Fast moving consumer goods: Why timing is essential in frontier markets

Small changes in income create massive increases in demand of fast moving consumer goods. High growth rates in frontier markets should make your company consider markets and countries that have been avoided in the past.

Fast moving consumer goods

Research shows that incremental increase in income tends to create substantial increases in demand of fast moving consumer goods (FMCG) in low-income markets. Growth in consumption of FMCG is predominantly driven by GPD per capita growth. McKinsey has previously found that an average of 73 percent of the growth in consumption of FMCG is a result of GPD per capita growth.
This makes the high GPD growth rates in emerging and frontier markets as Ghana and Kenya interesting from an investment perspective.
By 2015, it is forecasted that continued urbanisation and economic growth will generate 221 million basic-needs consumers only on the African continent.. A 4.5 percent total growth in compound annual GDP per capita until 2015 is set to increase consumer spending by more than 35 percent.

S-curve growth

The idea behind the forecasted trend is that growth in consumption of FMCG moves along an s-curve. As GDP per capita increases, sales per capita is not following a linear path, but along an s-curve, indicating a phase of intensive growth, between the start phase and maturity phase.
At the initial flat part of the curve the low level of GDP per capita makes products too expensive for the majority of potential consumers. The point where market penetration grows more slowly than GDP per capita is often referred to as the warm-up zone.

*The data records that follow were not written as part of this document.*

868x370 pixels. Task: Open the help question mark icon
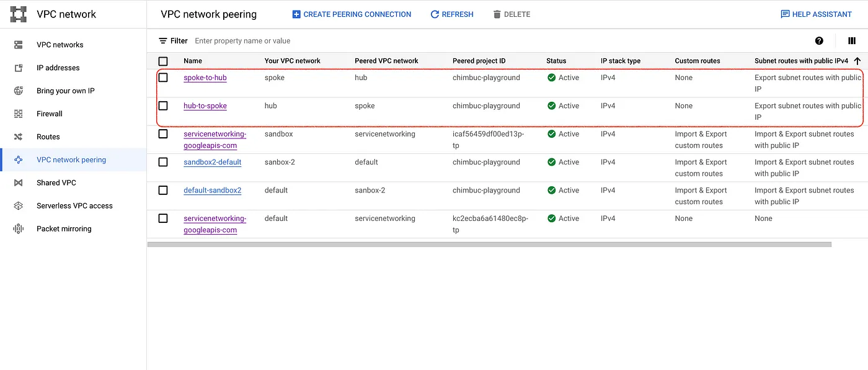(x=819, y=41)
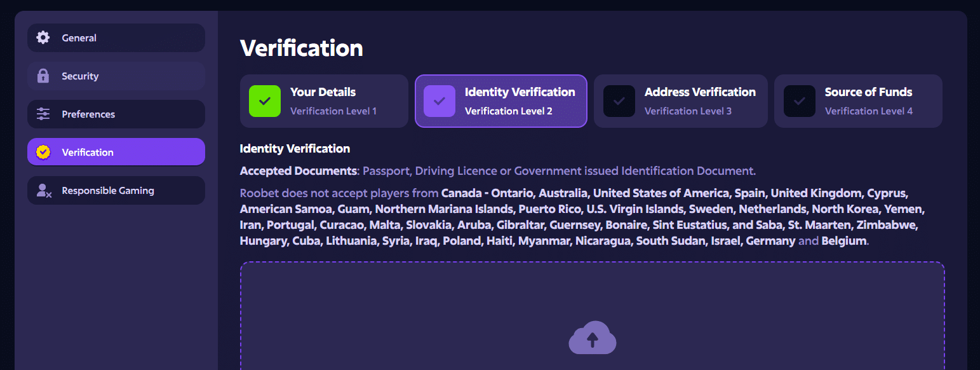Select the sliders icon beside Preferences
The width and height of the screenshot is (980, 370).
(x=42, y=114)
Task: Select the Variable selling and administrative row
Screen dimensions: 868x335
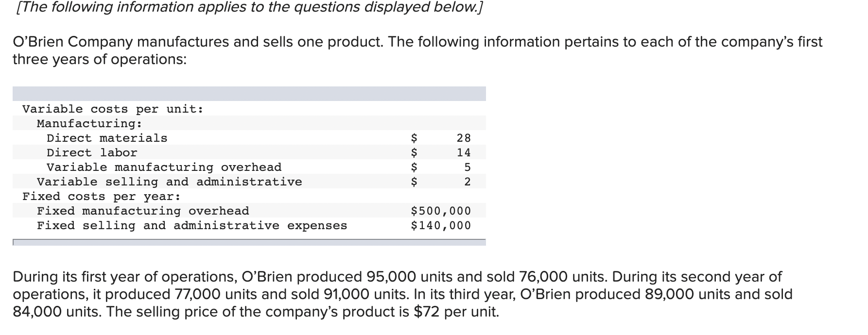Action: tap(249, 182)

The steep part of the curve indicates the phase where sales accelerate significantly, and exceeds GDP per capita growth. This is the zone where opportunities are present. The take-off point varies by product depending on the consumer needs. The steep part of the s-curve is referred to as the hot zone.

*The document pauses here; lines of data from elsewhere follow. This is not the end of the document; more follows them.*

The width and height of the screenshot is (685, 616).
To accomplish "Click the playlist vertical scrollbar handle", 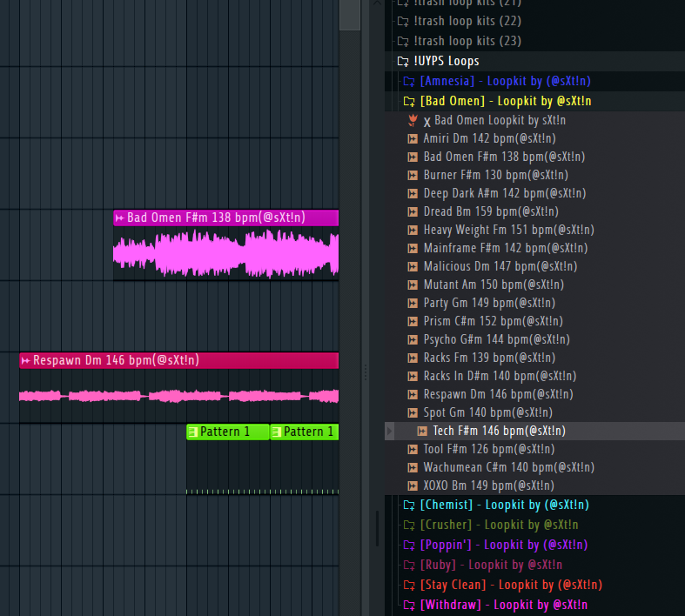I will coord(349,13).
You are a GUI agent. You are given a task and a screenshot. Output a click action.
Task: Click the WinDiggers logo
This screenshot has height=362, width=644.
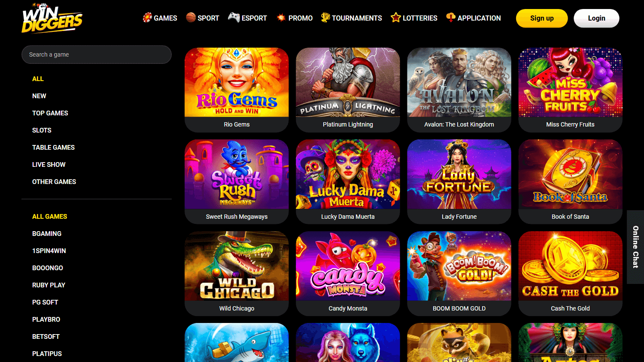tap(52, 18)
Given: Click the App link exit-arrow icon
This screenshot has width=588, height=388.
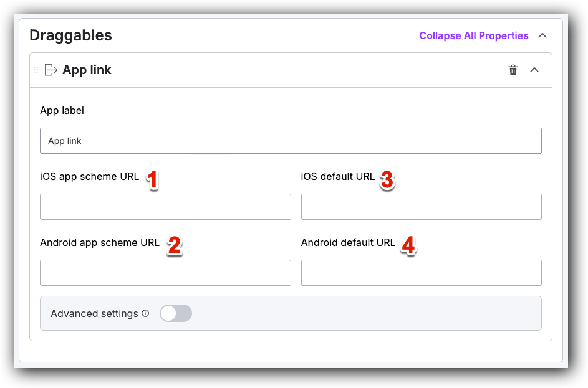Looking at the screenshot, I should 51,70.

As GDP per capita level keeps increasing, the demand for a product will saturate. The saturation point is reached when it is impossible to consume more of the product due to time or physical constraints, and there are no new consumers entering the market.

Timing

Timing is crucial. Successful entry is typically found just before the market enters the ‘hot zone’, which provides a favourable position for the companies to take advantage of rapidly increasing consumer spending.

In several frontier markets, impressive GDP growth rates have been sustained for several years. This trend enables product categories to move into the ‘hot zone’ where the growth opportunities are present.

The challenge for companies is to understand where on the s-curve their product is placed in a given country. Once understood, it is possible to more precisely grasp the opportunity and select the appropriate investment strategy.

Choosing markets

In addition to understanding where your product is placed on the s-curve, it is essential to consider in which markets your organisation has capacities, resources and expertise to develop a new business. 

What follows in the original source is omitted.